On a homesteading blog.
Pathetic.
For 5 minutes I contemplated skipping it and hoping you wouldn’t notice, but I’ve decided against it and offer as my only excuse that I try to keep a schedule with garden posting being done on Saturdays and they’ve seemed so very full and busy these last few weeks, I just haven’t had the time.
So here is our garden progression for July and I’ll try to pretend like I don’t have two weeks worth of knowledge about what August will be like out there.
I’ll also pretend like I have all 4 weeks worth of photos when I don’t because my 2nd memory card has vanished off the face of the earth taking with it 2 weeks worth of images.

Last week of June


~ I know the maps say we’re still in a drought, but I think we’ve been getting enough rain- and sometimes in goodly amounts- to keep me from having to water. One less garden task to worry about is a good thing. As much as I love being out there puttering around, “babies don’t keep.” Once again, I’m completely sold on garden mulching. My soil is staying nice and moist and looks pretty happy under there. And weeds! Do you really see too many (ok there are some persistent thistle in the lower right corner) but I only weeded twice in July! And both times it took about half an hour.

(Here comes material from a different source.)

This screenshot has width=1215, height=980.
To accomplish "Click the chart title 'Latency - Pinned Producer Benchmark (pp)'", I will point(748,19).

~ I mentioned earlier this week that the cucumbers have done amazingly well. I *think* they’re done and now I’ll let them die back and the ones I’m saving for seed mature for a month or so. I’m happy this might be the seed stock for our future gardens.

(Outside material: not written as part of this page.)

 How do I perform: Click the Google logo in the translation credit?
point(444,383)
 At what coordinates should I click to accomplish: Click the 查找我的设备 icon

~ It’s a jungle out there. The beans and the tomatoes have just about grown together. This area is nearly impassable and it’s quite obvious that this small garden space alone won’t supply our families needs. I know the perfect grain “field” in which to expand for future years.

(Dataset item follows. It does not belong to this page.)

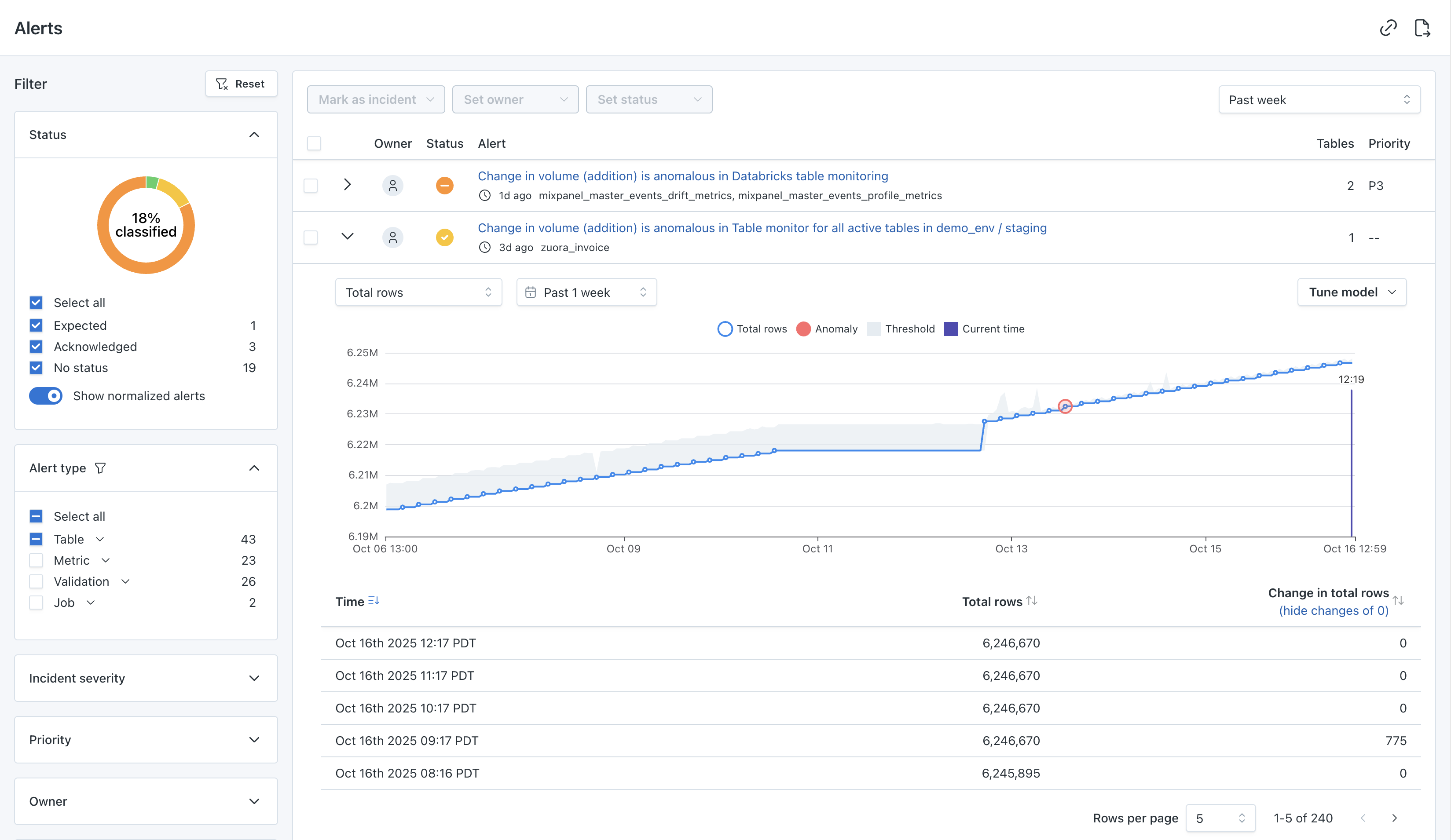Viewport: 1451px width, 840px height.
Task: Uncheck the Acknowledged status checkbox
Action: (x=36, y=347)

~This year I successfully raised about 125 tomato seedlings. To think it could have been more. Even when it came to transplant time, I probably planted about 66 plants. I never imagined that those little seedlings I started in my basement would ever make it to be 6 feet tall. I tried to stay on top of staking and pruning, but it was more than I could handle, what with babies not keeping and all, and now it is a sea of tomato plants. I can’t logistically see how harvest time will not end with trampled plants, let alone finding hornworms if they’re in there. I’m hoping at least what they say about the Heinz variety coming on all at once will be true and those at least will be fully productive. And of course that’s if they get enough sun to even ripen.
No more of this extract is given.